> **Written task**
Format each line of text in the rows below as one string in a JSON list, omitting blank lines and leaving the pictures out.

> **Material for the task**

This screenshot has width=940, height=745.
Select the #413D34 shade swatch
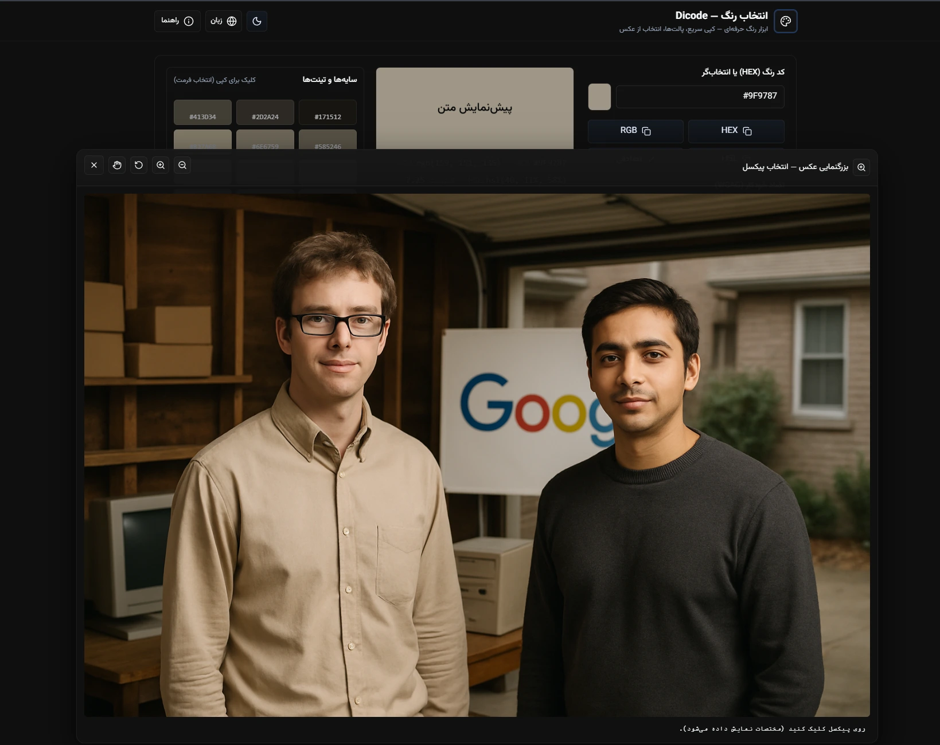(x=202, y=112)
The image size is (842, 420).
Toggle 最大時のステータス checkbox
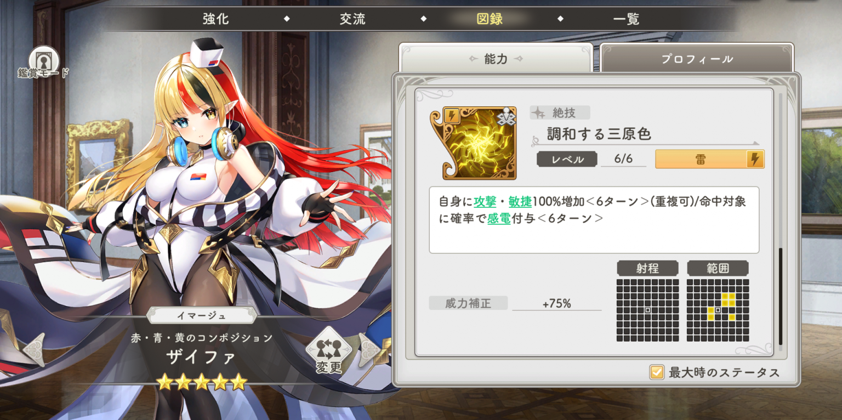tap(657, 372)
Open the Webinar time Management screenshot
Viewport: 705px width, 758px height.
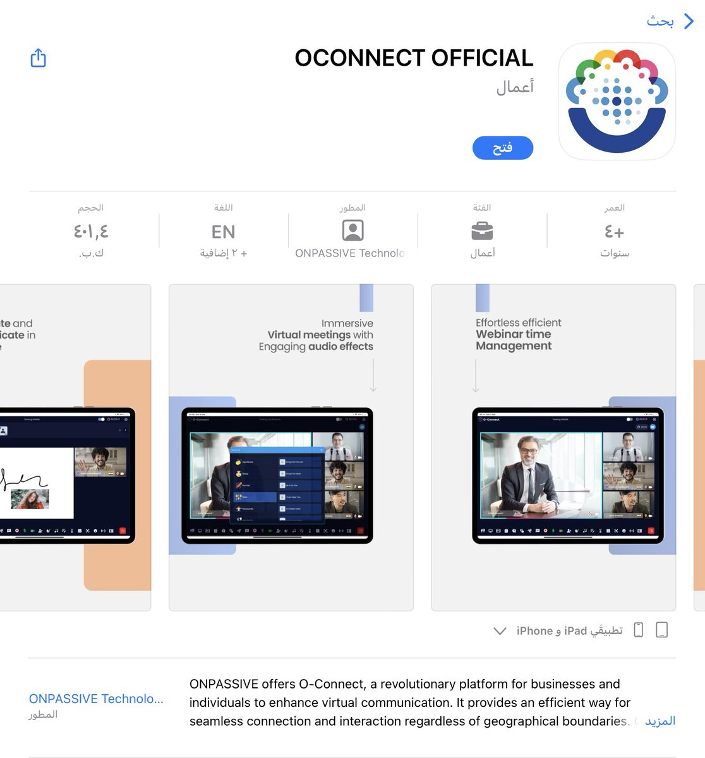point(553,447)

> **Task result**
[
  "This screenshot has width=940, height=745.",
  "Select the #413D34 shade swatch",
  "(x=202, y=112)",
  "The image size is (842, 420).",
  "Toggle 最大時のステータス checkbox",
  "tap(657, 372)",
  "Open the Webinar time Management screenshot",
  "Viewport: 705px width, 758px height.",
  "point(553,447)"
]